The relevant section of the rule change as endorsed by the NEC yesterday reads as follows:
“The NEC shall take account of any codes of conduct currently in force and shall regard any incident which in their view might reasonably be seen to demonstrate hostility or prejudice based on age; disability; gender reassignment; marriage and civil partnership; pregnancy and maternity; race; religion or belief; sex; or sexual orientation as conduct prejudicial to the Party. These shall include but not be limited to incidents motivated by racism, antisemitism, Islamophobia or otherwise racist language, sentiments, stereotypes or actions, sexual harassment, bullying or any form of intimidation towards another person on the basis of a protected characteristic as determined by the NEC, wherever it occurs, as conduct prejudicial to the Party.”
According that formulation, when the NEC takes disciplinary action in response to a complaint about the alleged behaviour of a party member, this must be based upon objective criteria. It will be necessary for the NEC to establish that the behaviour “might reasonably be seen to demonstrate hostility or prejudice” before any disciplinary sanction is imposed. This runs counter to the JLM proposal. Yet Jeremy Newmark insists that “the antisemitism/racism rule change text passed by the NEC was the precise text that JLM promoted and asked for”.
What would appear to have happened is that the leader’s office drew up an alternative rule change, drafted by shadow attorney general Shami Chakrabarti, which avoided the flaws in the JLM proposals. It was presented to the July meeting of the NEC but not voted on. After negotiations with Chakrabarti, JLM agreed to support this text subject to amendment. (Credit is due to the Skwawkbox — about which I’ve admittedly been a bit rude in the past — for posting the details.)
Whereas the July version of the rule change ended with the provision that the National Constitutional Committee (which conducts disciplinary hearings) “shall not have regard to the mere holding or expression of beliefs and opinions”, in the amended version this commitment is qualified by adding “except in any instance inconsistent with the Party’s aims and values, agreed codes of conduct, or involving prejudice towards any protected characteristic”. This was a concession to JLM (who had proposed the addition of the words “except in instances involving antisemitism, Islamophobia or racism”) and is obviously unacceptable.

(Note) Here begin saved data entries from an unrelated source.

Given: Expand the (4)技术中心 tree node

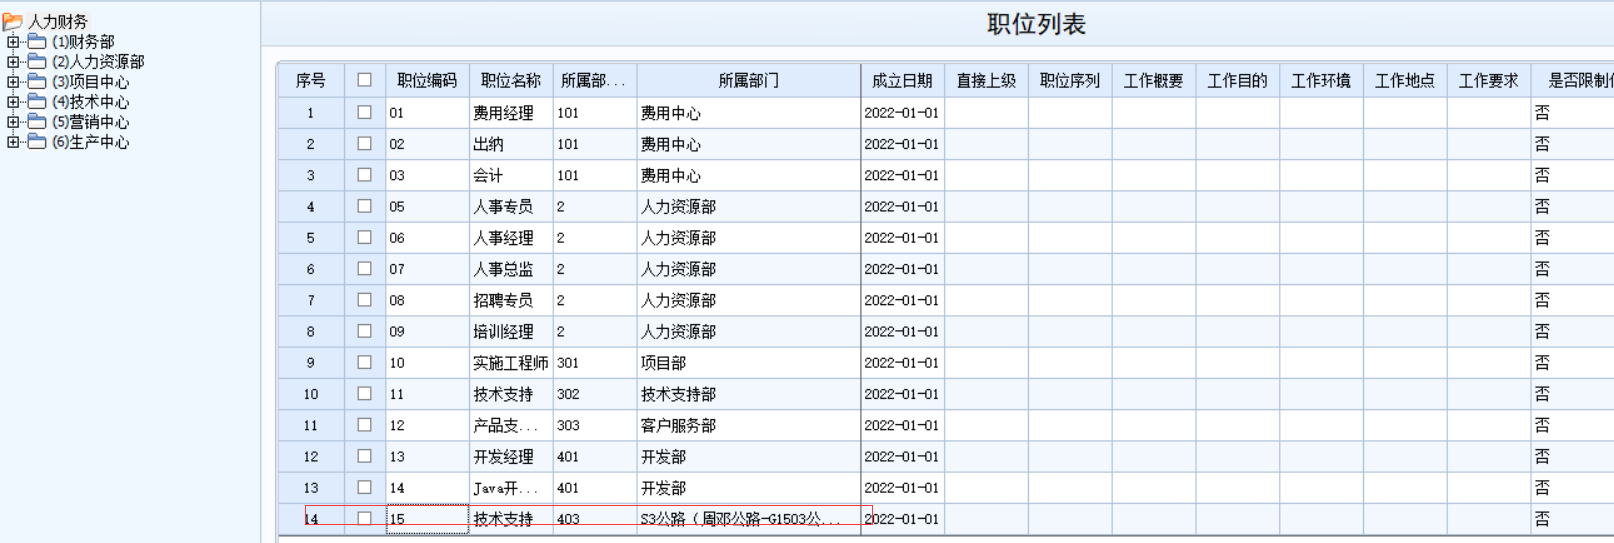Looking at the screenshot, I should pyautogui.click(x=13, y=102).
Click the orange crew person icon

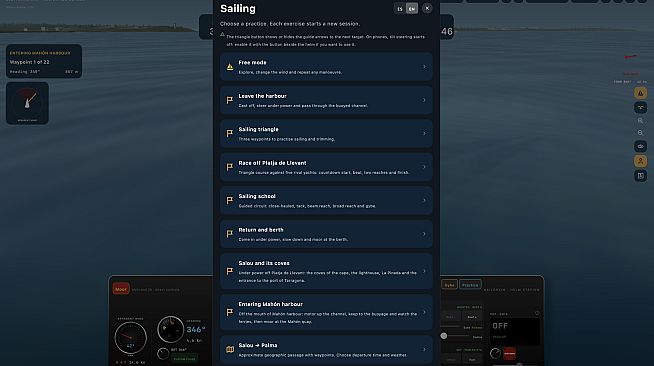click(x=640, y=161)
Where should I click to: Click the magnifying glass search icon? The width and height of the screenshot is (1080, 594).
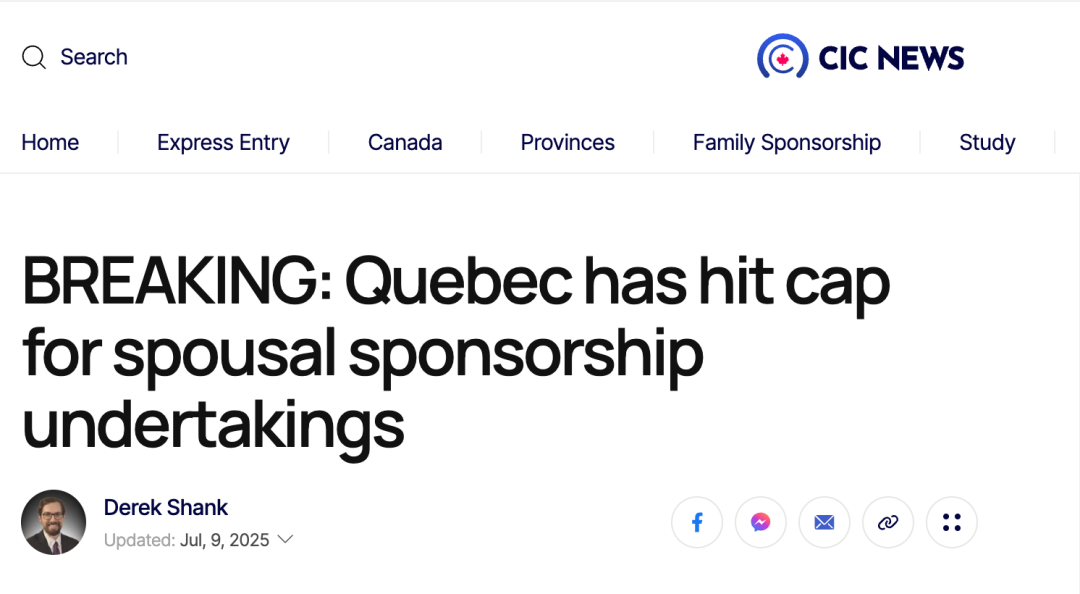click(34, 57)
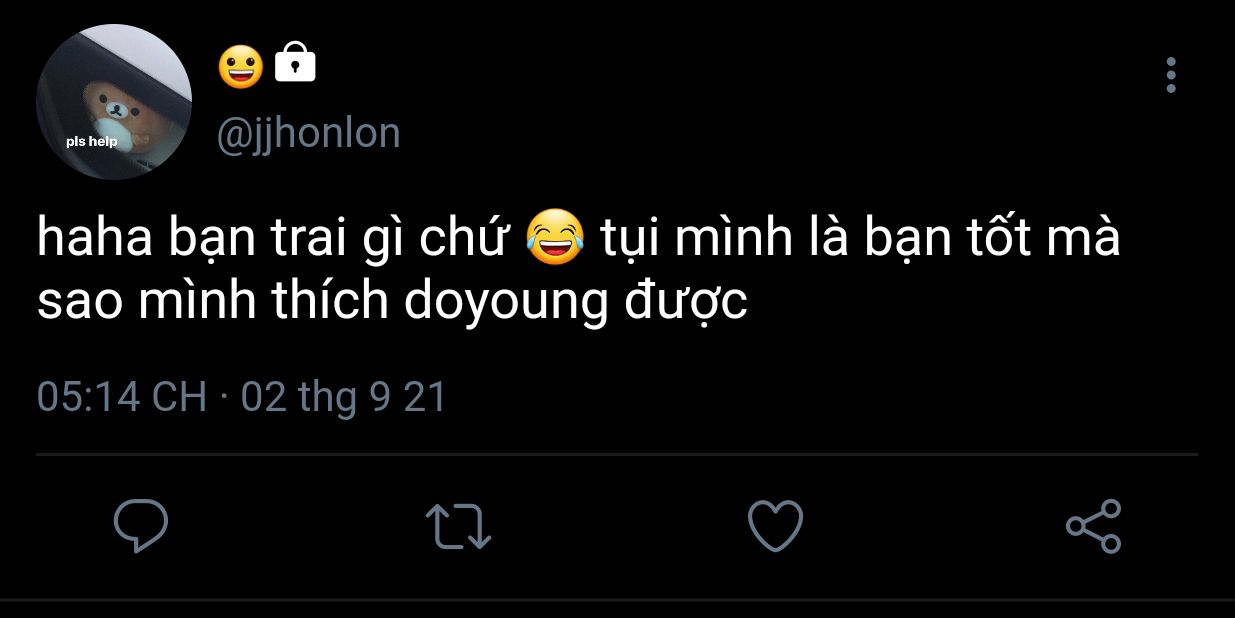The image size is (1235, 618).
Task: Like the tweet with the heart icon
Action: (776, 526)
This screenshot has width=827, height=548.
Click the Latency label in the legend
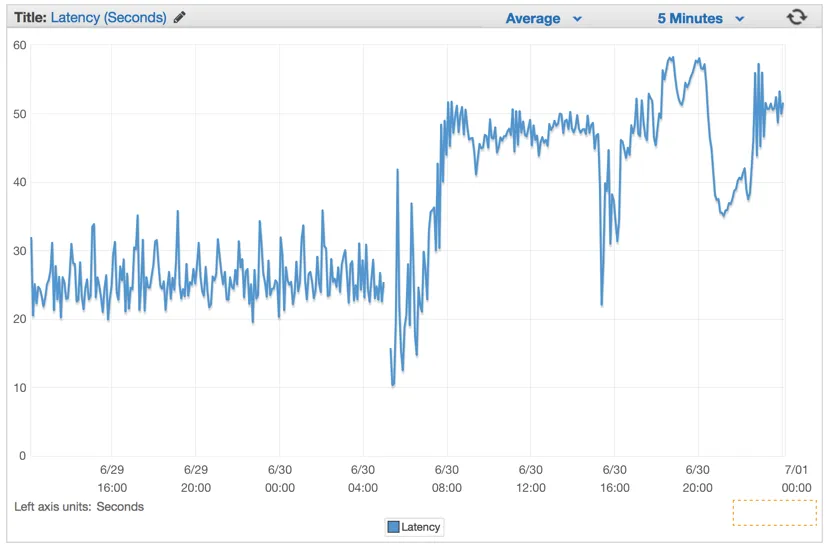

By subjecting “the mere holding … of beliefs and opinions” to possible disciplinary action, it introduces the Orwellian principle of thoughtcrime into the Labour Party and raises the worrying prospect of members being hauled in front of the NCC and interrogated about what they think, rather than being investigated on the basis of what they’ve said and done.
Crucially, however, the requirement that hate incidents should be defined exclusively by reference to the perception of the alleged victim, which had been at the centre of the rule changes promoted by JLM, finds no place in the rule change endorsed by the NEC. We can only assume that JLM agreed to remit their proposal. Although JLM and their Zionist cheerleaders are now spinning this to suggest that JLM got their way entirely, it seems that in reality they were forced to accept a compromise which fell short of conceding their most dangerous and objectionable demand. If so, the NEC did indeed avoid “the more draconian approach favoured by the Jewish Labour Movement”, just as Darren Williams reported.